En seconde position, on retrouve les formats basés sur la norme Meta -tag. Ils sont utilisés par environ 17,6 % des sites Web. Les méta-tags en eux-mêmes n’offrent pas beaucoup de structure, mais certains formats les utilisent pour affiner le contenu que les pages Web peuvent présenter. Les cartes Twitter sont les formats basés sur la norme des méta-tags parmi les plus populaires. Ils sont utilisés par environ 16,7 % des sites Web. Ils sont semblables à Open Graph du point de vue des usages qui peuvent en être faits, à la seule différence qu’ils sont spécifiques à Twitter.

JSON-LD est une norme plus générale qui ne cible pas spécifiquement les médias sociaux. Ce format est utilisé par 15,9 % des sites Web. Son utilisation est encouragée par Google, ce qui pourrait expliquer sa popularité, car Google et ses recommandations ont un impact non négligeable sur le comportement et les choix des webmasters.

Les autres formats pris en compte dans l’enquête de W3Thecs sont les microdonnées et microformats. Ils sont moins populaires, vraisemblablement parce qu’ils ne sont pas activement soutenus par l’une des grandes entreprises d’Internet du moment.

Les sites très fréquentés ont tendance à utiliser plus de données structurées. C’est ainsi qu’Open Graph, par exemple, est utilisé par environ 54,8 % des 1000 meilleurs sites. De même, les sites Web qui sont construits avec un système de gestion de contenu sont beaucoup plus susceptibles d’utiliser des données structurées. C’est ainsi que 89,6 % des sites Web qui utilisent le format JSON-LD sont basés sur un CMS, contre seulement 52,2 % de tous les sites pris dans leur ensemble. Il ne sera pas non plus surprenant d’apprendre que les sites qui utilisent d’autres standards modernes du Web comme le HTML5 ou le HTTP/2 sont également beaucoup plus susceptibles d’utiliser des données structurées.

Par ailleurs, il faut noter que les différences régionales influent de manière importante sur les faveurs accordées au choix de tel ou tel format de données structurées.

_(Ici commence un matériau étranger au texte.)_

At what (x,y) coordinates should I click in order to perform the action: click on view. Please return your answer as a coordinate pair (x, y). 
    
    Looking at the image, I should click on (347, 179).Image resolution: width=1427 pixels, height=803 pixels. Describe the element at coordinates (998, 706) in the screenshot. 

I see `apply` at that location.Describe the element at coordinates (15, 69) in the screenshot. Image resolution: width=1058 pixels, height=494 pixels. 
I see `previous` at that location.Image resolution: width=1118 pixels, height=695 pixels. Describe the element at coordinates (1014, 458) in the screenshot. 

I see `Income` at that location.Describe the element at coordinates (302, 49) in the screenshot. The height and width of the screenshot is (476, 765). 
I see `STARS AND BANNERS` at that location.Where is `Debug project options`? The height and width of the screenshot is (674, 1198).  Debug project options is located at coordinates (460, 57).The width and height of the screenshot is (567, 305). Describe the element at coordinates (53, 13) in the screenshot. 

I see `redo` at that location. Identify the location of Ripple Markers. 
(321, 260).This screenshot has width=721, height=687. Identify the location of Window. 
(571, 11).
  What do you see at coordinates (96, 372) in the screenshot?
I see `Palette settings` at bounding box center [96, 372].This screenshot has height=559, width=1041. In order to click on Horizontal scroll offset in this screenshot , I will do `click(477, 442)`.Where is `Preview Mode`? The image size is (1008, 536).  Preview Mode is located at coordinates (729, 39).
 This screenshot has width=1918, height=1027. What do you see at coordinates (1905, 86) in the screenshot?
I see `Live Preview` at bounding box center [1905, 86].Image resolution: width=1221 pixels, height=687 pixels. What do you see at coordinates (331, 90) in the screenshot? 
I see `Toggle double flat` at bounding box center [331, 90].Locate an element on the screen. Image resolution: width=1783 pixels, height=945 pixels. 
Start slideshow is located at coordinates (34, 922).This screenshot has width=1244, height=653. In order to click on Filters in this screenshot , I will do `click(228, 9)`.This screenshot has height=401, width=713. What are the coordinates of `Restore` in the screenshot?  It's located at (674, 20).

Open Graph est particulièrement populaire au Brésil, en Australie, en Nouvelle-Zélande ainsi qu’en Norvège et en Finlande. Les Cartes de Twitter sont majoritairement utilisées au Royaume-Uni, en Irlande et en Espagne. L’usage de JSON-LD est surtout répandu en Australie, en Nouvelle-Zélande et en Afrique du Sud. L’adoption des données structurées aux États-Unis se situe dans la moyenne, tandis que leur utilisation en Russie, au Japon et en Chine est significativement plus faible.